A moon may not influence the rotation of Sedna.
April 14, 2004
The astronomers who discovered Sedna were so certain that a satellite accompanied the object that when they announced its existence, they released an artist's rendition of the supposed moon. It appears the artist needs to touch up the creation.

According to recent observations using the Hubble Space Telescope (HST), a substantial moon may not complement Sedna after all. This leaves investigative team members scratching their heads while the object becomes more mysterious.

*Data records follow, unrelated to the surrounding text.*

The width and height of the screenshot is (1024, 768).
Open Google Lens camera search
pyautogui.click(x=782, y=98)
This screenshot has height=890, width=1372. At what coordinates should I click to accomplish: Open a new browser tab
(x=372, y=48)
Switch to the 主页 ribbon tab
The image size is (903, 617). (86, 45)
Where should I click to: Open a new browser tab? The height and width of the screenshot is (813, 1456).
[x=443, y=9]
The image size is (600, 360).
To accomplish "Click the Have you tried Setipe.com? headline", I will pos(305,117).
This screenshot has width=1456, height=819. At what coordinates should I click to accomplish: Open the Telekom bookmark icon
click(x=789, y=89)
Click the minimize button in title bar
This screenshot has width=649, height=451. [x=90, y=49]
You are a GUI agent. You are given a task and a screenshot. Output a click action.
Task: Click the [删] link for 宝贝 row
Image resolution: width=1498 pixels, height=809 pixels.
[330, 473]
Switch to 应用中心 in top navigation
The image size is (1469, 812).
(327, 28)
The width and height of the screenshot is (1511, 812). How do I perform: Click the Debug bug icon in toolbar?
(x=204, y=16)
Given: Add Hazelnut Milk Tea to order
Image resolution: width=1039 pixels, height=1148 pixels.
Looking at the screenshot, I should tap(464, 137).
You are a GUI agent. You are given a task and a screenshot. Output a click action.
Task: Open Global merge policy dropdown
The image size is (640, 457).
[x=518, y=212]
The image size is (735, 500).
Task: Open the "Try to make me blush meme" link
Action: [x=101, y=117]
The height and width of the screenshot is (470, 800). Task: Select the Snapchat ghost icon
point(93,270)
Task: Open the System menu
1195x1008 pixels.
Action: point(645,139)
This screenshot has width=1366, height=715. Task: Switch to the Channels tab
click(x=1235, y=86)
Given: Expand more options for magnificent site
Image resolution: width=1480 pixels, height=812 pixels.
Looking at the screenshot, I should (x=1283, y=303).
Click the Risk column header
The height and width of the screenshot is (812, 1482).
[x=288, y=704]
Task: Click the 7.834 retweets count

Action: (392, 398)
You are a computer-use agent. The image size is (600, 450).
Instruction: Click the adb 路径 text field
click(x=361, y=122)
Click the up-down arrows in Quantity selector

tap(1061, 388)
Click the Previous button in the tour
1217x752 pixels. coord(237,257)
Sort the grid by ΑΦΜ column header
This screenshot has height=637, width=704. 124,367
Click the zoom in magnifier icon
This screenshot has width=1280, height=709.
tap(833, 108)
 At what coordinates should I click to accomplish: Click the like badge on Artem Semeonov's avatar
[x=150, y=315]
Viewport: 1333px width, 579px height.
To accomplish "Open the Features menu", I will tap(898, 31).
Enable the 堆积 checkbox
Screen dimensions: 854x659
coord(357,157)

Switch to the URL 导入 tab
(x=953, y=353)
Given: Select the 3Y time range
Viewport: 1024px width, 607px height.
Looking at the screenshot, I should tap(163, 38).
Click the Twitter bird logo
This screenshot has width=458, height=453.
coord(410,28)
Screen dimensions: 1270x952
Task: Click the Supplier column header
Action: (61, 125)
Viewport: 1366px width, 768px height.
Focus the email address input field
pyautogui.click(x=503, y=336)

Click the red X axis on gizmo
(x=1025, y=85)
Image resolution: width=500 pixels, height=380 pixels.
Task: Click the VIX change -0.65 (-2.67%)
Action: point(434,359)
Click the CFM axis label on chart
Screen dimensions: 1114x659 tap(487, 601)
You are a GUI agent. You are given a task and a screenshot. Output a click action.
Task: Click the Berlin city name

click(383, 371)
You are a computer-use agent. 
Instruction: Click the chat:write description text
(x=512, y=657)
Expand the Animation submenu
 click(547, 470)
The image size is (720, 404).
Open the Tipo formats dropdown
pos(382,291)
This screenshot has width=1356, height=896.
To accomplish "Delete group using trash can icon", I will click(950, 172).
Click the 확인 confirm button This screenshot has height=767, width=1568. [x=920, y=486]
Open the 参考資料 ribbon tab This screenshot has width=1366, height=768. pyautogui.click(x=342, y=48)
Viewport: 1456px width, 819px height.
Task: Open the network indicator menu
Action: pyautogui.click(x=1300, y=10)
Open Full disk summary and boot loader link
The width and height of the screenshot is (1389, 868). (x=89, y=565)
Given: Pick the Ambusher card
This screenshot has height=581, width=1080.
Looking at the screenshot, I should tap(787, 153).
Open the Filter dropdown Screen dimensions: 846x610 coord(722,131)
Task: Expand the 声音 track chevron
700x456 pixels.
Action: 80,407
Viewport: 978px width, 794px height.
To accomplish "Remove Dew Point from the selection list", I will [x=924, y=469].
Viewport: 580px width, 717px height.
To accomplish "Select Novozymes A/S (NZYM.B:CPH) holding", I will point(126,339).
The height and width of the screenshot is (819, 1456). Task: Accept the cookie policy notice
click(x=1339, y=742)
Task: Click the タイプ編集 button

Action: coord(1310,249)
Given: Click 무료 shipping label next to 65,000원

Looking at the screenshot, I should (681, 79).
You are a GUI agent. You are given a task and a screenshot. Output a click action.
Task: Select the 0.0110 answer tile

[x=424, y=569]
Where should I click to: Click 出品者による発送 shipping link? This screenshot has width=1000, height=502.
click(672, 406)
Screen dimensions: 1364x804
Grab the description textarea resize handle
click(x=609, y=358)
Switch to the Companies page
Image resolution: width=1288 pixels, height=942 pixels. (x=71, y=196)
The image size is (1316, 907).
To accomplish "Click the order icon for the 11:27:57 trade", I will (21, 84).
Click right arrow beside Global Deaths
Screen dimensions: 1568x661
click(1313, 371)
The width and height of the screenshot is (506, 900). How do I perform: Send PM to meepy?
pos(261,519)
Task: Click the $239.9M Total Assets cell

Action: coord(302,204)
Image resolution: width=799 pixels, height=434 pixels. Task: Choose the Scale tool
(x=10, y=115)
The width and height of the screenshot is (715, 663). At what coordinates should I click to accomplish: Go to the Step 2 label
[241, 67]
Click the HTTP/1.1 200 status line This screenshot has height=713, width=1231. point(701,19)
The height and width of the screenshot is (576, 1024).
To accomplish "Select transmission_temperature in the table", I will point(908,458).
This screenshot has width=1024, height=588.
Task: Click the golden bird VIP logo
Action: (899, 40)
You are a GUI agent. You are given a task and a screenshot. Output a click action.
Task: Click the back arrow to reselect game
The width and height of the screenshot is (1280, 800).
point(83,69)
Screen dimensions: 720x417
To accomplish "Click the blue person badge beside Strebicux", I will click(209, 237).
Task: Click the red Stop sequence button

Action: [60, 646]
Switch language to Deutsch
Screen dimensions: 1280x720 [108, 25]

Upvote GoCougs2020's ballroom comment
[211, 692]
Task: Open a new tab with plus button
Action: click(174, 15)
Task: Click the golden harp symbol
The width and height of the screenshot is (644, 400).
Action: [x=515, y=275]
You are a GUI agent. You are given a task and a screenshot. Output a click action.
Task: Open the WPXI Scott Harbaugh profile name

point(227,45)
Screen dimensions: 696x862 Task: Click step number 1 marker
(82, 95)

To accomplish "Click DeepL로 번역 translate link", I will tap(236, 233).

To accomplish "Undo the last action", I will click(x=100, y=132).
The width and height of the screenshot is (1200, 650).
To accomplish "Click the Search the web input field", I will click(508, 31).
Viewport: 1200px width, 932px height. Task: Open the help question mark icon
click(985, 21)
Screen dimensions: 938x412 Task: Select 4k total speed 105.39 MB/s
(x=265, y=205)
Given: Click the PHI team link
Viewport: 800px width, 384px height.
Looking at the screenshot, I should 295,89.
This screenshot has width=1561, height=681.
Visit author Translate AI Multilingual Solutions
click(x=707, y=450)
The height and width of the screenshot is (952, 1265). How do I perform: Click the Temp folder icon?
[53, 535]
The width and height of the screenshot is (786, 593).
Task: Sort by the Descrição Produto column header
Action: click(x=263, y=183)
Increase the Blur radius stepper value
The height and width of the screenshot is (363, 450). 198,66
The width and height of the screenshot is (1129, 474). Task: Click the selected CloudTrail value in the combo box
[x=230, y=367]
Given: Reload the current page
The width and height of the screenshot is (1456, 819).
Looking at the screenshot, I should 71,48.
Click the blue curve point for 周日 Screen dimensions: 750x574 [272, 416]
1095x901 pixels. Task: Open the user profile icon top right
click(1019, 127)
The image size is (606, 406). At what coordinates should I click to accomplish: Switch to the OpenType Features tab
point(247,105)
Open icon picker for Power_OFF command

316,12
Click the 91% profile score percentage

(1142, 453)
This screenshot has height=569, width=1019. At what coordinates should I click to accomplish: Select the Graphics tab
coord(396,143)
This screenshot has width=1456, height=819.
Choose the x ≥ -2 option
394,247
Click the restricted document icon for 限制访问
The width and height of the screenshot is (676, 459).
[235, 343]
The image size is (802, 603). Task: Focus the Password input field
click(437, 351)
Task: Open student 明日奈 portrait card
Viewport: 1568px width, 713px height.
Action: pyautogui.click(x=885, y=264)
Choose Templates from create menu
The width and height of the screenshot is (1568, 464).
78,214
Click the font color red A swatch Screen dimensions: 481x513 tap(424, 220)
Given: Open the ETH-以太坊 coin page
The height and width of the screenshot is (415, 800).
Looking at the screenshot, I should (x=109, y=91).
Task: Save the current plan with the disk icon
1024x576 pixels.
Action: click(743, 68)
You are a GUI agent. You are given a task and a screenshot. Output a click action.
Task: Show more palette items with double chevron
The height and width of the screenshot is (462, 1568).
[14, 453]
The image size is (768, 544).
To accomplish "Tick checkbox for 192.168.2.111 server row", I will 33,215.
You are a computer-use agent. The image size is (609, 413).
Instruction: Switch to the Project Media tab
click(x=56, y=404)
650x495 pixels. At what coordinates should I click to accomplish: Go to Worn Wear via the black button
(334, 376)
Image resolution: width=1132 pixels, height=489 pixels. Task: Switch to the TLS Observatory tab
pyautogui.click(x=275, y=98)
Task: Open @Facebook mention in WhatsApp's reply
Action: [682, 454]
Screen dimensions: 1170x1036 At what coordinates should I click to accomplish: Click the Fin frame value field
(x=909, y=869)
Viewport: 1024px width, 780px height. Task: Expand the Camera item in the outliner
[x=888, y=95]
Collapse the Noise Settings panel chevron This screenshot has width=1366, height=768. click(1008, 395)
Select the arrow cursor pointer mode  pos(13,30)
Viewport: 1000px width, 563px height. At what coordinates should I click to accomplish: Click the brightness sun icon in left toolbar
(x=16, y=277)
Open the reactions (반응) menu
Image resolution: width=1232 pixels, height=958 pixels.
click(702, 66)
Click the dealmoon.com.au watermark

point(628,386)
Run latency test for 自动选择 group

"This is outside the realm of expectation and makes Sedna even more interesting," says Mike Brown, associate professor of planetary astronomy at Caltech and leader of the team that made the discovery. "But I simply don't know what it means."
Concept of the view from Sedna
This is an artist's impression of noontime on Sedna, the farthest known planetoid from the Sun.
NASA, ESA, and Adolf Schaller
After just a month of observing the object, scientists determined there was a 5 percent change in surface brightness, which suggests a slow rotation. This led to the conclusion that a satellite orbits the body, believed to be less than half the size of Sedna, thereby affecting the speed at which it revolves.

More recently, the team captured 35 images of Sedna, officially named 2003 VB12, using the HST. These failed to show any presence of a moon. Possible explanations for the missing satellite are that the moon is too close to Sedna for HST to image it from its vantage point, it is fainter than expected, it was lost or destroyed, or Sedna's rotation rate is wrong.

Team members feel the rotation rate most likely is accurate. This speed has been recalculated to determine if a mistake was made initially. Reanalysis convinced astronomers that the first estimate of a 40-day rotation is now somewhere between 20 and 50 days, which still would indicate the influence of an orbiting body. More observations are necessary to confirm this rate.

The HST images, however, do not close the case for the moon's existence. Sedna is slightly smaller than what the observatory can resolve from its position. The scale and distance constraints are similar to imaging a soccer ball in Los Angeles from a vantage point in Seattle.

For now, astronomers will focus on answering the questions of Sedna's size and revolution speed. They then face questions about the object's origin and bizarre orbit. Regardless, the process of demystifying this strange body has only begun.